# EXTRACTED ENTRIES:

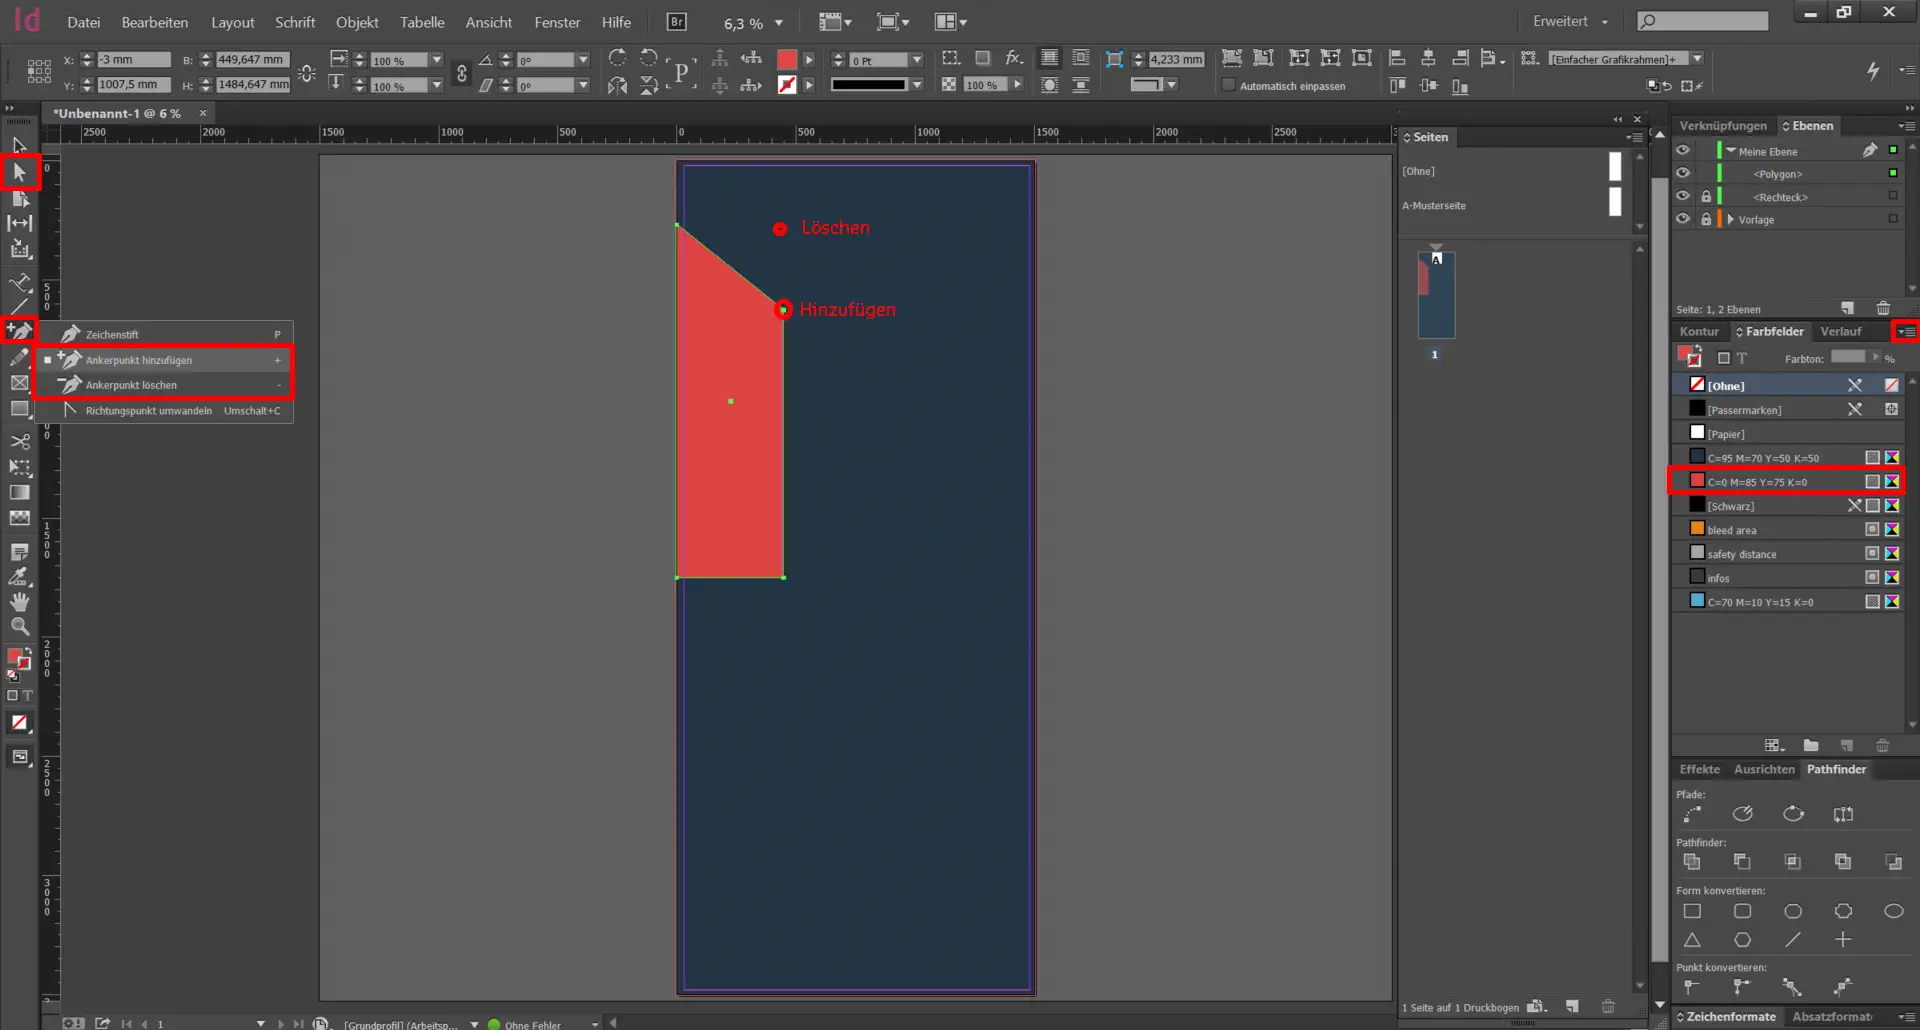Select the Line tool

point(19,306)
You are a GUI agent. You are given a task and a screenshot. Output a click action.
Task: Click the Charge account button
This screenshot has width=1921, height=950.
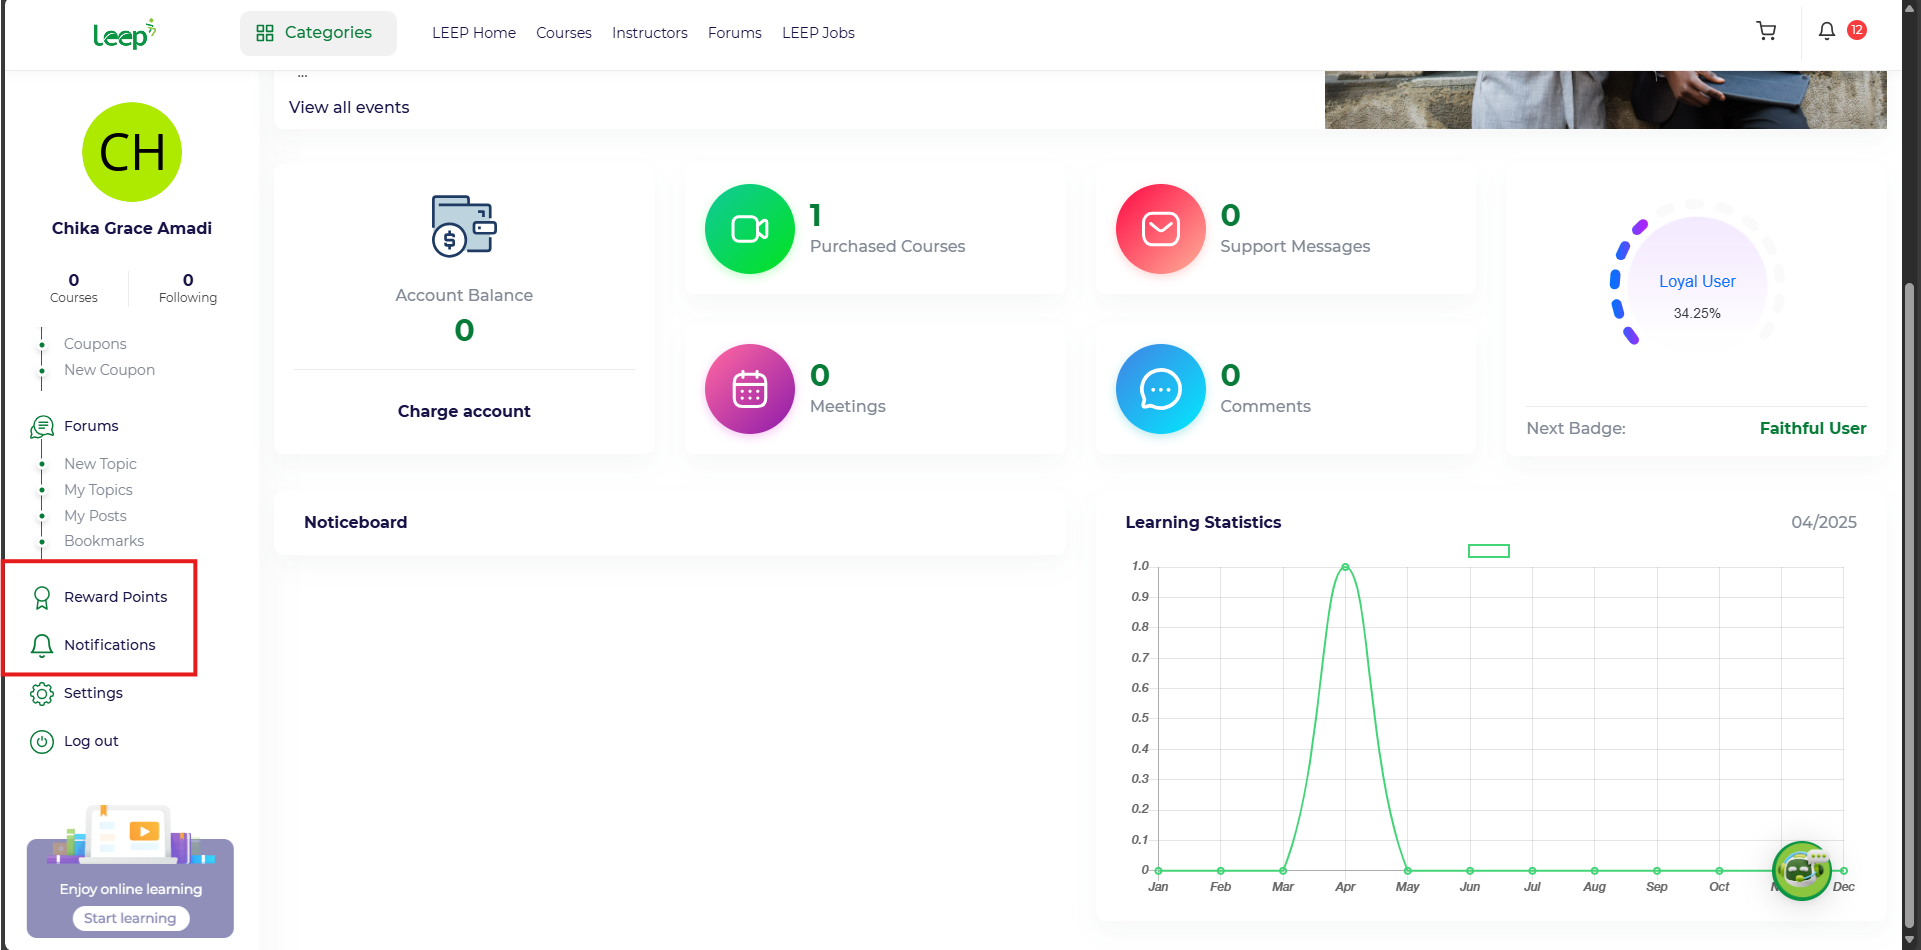pos(464,411)
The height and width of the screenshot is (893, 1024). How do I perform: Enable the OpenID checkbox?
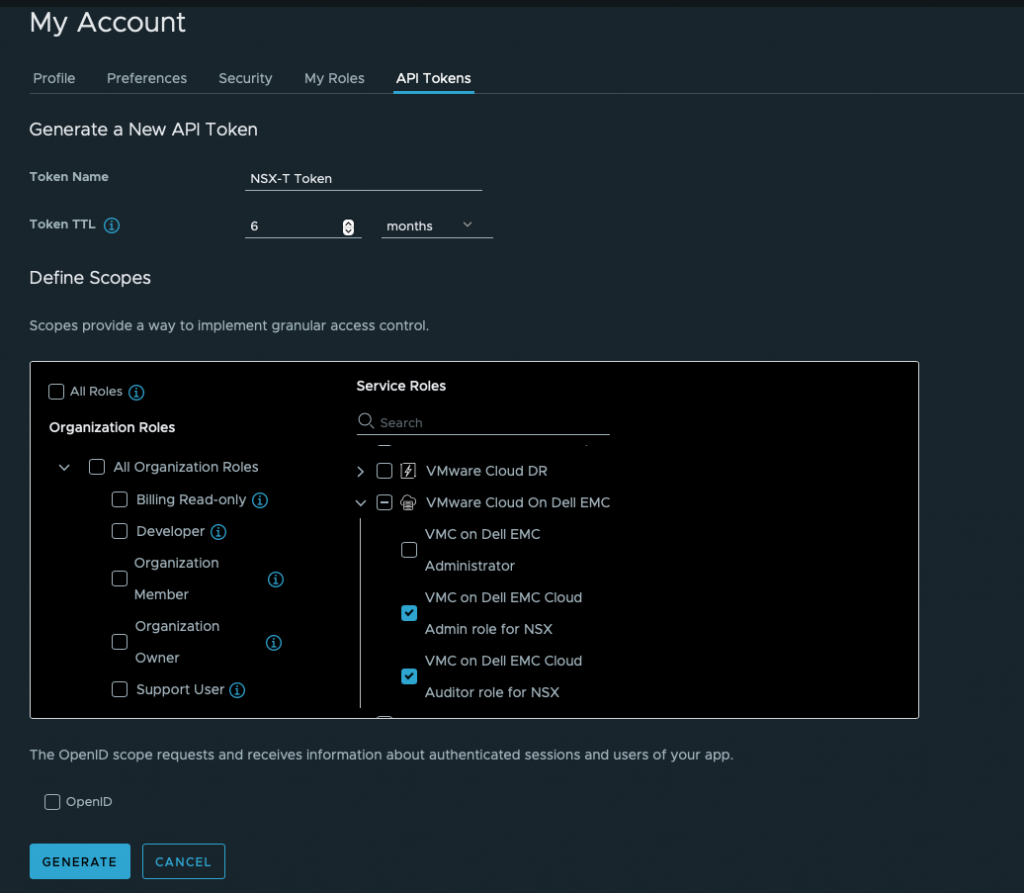coord(53,802)
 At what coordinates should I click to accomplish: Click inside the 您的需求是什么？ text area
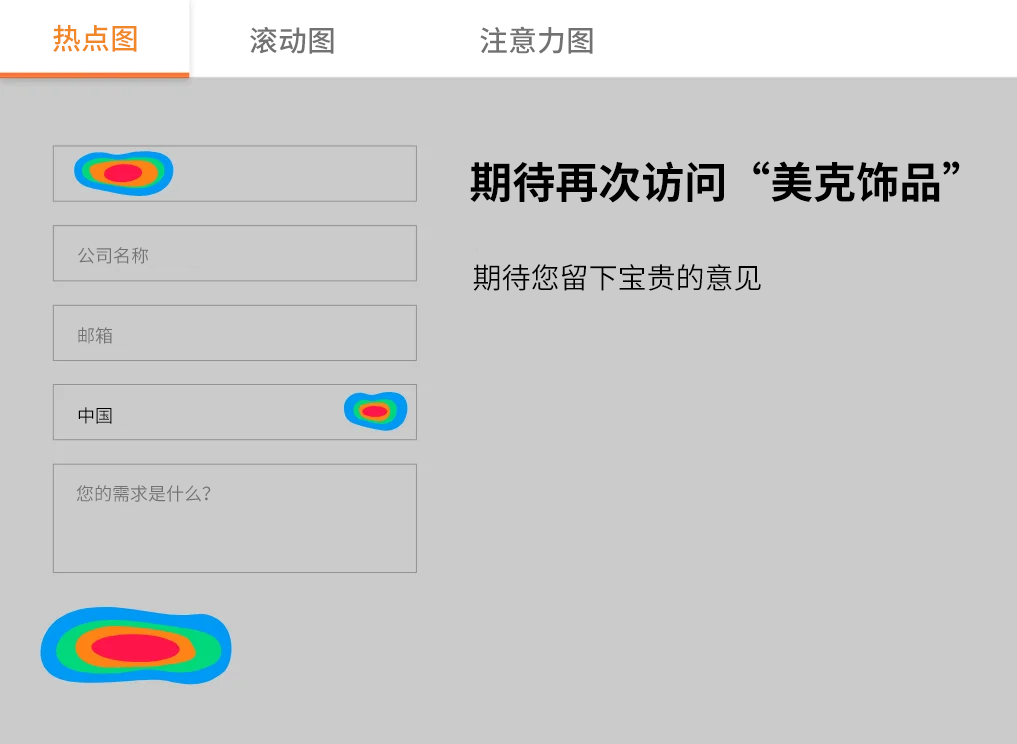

# WHAT THE EXERCISE ASKS:
From the line holding "The height and" down to the final line of the entries above, print every line exactly. Pictures do not go in.

# ANSWER AREA:
The height and width of the screenshot is (893, 1024). How do I perform: Enable the OpenID checkbox?
coord(53,802)
 At what coordinates should I click to accomplish: Click inside the 您的需求是什么？ text area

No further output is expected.